## Task goal
Write out, word for word, every line from the one containing "[Zadzwoń teraz] (870, 40)" through the final line of the records.

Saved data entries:
[Start of Attachment]
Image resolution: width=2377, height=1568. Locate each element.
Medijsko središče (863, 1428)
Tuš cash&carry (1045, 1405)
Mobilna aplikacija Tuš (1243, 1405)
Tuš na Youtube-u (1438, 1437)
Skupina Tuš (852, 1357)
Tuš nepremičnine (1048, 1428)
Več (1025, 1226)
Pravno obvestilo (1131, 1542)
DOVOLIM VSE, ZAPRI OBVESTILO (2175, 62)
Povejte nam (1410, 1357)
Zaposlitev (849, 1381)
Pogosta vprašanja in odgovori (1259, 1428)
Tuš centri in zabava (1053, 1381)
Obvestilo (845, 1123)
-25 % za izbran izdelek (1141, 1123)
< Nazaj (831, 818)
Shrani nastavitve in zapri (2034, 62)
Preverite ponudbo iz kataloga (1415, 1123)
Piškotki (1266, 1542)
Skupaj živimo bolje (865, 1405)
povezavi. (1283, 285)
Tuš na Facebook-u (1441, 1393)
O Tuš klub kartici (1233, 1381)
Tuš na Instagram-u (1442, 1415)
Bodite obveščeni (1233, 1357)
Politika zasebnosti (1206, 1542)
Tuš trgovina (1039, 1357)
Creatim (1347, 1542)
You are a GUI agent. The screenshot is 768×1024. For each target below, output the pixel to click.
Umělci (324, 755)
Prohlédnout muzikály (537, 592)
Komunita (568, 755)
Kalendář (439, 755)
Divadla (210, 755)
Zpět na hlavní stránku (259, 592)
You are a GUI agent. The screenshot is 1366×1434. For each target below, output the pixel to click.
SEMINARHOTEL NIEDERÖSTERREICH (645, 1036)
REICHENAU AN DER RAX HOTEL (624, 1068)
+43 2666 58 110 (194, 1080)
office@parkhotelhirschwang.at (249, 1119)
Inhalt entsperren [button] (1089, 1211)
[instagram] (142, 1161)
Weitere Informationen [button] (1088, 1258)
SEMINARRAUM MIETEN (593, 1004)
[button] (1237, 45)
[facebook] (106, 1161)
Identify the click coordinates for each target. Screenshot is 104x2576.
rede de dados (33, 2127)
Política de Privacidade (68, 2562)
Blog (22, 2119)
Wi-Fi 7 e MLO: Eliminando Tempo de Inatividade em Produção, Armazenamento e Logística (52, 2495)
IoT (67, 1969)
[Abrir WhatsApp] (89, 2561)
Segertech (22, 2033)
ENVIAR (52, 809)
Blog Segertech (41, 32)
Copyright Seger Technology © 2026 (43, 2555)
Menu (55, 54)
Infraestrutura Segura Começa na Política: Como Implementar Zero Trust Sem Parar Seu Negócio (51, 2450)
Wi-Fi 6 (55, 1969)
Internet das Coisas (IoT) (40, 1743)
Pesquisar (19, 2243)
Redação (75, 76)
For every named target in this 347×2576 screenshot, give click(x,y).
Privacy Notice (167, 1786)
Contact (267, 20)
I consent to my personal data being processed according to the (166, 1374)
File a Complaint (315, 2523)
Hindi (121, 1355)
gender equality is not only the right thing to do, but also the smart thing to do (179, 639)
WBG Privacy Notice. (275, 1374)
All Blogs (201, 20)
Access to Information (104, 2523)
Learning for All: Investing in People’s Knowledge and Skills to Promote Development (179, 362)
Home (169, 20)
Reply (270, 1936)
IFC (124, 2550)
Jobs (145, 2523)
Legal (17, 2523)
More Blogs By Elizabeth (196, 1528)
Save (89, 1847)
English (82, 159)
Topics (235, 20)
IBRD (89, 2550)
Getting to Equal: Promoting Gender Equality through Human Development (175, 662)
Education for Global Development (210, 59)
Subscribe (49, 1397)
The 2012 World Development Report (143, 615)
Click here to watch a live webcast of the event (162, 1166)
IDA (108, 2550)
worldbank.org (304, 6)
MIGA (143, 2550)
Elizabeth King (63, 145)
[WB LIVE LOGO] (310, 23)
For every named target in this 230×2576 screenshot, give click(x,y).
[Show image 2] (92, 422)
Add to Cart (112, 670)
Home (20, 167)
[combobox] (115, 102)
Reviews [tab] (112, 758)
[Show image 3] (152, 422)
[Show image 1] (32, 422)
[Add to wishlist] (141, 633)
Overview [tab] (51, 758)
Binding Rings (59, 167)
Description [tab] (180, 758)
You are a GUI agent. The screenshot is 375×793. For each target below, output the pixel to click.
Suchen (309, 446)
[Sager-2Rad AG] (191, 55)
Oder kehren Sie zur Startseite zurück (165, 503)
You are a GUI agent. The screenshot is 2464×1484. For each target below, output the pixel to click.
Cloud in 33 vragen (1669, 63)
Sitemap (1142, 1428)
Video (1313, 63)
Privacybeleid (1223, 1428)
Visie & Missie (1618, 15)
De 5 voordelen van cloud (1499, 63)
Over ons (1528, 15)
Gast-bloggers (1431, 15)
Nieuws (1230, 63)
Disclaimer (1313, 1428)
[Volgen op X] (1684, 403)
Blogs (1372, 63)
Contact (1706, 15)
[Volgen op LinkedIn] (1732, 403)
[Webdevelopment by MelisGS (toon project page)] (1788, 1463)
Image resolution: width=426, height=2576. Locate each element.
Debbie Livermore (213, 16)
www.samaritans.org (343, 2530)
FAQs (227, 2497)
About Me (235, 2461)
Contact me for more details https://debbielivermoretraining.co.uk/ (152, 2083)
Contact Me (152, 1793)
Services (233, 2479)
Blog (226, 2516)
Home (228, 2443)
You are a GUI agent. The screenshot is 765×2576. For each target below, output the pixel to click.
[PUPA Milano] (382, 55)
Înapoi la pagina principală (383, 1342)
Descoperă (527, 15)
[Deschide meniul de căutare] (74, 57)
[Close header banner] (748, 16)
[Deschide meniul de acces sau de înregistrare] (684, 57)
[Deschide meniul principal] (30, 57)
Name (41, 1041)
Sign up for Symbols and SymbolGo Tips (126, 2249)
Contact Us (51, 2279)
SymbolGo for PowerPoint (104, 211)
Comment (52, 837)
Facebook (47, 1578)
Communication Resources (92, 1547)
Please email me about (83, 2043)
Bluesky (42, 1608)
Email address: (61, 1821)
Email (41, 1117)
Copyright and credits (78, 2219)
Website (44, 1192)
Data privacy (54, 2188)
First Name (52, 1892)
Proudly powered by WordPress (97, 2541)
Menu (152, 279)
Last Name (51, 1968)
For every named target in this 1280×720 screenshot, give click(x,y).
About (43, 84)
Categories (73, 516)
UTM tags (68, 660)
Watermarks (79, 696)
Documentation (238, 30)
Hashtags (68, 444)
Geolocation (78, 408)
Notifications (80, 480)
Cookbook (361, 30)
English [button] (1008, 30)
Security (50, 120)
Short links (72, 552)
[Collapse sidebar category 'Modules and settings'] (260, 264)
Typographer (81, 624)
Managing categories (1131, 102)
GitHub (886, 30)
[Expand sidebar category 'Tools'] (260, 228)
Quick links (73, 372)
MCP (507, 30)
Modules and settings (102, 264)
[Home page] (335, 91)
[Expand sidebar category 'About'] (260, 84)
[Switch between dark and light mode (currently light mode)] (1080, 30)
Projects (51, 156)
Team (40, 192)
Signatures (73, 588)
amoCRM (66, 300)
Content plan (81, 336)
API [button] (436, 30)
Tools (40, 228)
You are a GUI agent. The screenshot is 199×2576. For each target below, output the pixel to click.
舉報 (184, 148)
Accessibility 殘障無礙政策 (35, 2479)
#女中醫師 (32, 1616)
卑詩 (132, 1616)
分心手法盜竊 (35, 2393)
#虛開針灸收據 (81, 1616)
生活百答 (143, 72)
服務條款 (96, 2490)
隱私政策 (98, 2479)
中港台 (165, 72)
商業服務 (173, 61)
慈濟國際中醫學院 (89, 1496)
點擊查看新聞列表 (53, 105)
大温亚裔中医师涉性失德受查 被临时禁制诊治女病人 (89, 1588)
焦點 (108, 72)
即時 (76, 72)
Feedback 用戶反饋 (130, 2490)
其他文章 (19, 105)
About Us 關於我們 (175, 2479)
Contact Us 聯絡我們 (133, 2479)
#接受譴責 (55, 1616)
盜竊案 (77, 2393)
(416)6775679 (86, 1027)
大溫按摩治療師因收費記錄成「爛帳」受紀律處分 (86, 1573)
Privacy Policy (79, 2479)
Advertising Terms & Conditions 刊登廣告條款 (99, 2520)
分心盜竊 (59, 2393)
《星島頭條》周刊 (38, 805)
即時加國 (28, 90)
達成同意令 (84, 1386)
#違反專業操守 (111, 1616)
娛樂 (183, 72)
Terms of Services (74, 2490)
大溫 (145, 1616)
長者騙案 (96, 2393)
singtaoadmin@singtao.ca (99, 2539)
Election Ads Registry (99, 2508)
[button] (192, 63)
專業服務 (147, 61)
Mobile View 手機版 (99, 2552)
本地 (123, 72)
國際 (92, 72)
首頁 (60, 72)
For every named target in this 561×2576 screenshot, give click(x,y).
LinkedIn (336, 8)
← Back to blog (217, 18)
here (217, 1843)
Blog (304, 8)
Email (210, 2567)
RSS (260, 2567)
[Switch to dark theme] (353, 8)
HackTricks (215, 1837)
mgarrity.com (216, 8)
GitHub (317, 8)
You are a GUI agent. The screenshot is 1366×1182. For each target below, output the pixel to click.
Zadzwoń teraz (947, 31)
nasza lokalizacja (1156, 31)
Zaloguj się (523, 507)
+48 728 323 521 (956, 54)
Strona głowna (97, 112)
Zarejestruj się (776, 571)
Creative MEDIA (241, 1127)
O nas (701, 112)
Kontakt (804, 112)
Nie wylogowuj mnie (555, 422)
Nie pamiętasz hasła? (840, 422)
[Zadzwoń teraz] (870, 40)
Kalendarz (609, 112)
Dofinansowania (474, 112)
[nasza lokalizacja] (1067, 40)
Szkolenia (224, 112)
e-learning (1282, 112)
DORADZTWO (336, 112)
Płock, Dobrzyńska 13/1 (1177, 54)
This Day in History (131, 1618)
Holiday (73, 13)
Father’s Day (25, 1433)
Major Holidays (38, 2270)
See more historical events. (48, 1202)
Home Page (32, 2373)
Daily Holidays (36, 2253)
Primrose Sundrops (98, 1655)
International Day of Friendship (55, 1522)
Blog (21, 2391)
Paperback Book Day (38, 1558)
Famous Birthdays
[End of Attachment]
## Answer to this task
[Zadzwoń teraz] (870, 40)
Kalendarz (609, 112)
Dofinansowania (474, 112)
[nasza lokalizacja] (1067, 40)
Szkolenia (224, 112)
e-learning (1282, 112)
DORADZTWO (336, 112)
Płock, Dobrzyńska 13/1 (1177, 54)
This Day in History (131, 1618)
Holiday (73, 13)
Father’s Day (25, 1433)
Major Holidays (38, 2270)
See more historical events. (48, 1202)
Home Page (32, 2373)
Daily Holidays (36, 2253)
Primrose Sundrops (98, 1655)
International Day of Friendship (55, 1522)
Blog (21, 2391)
Paperback Book Day (38, 1558)
Famous Birthdays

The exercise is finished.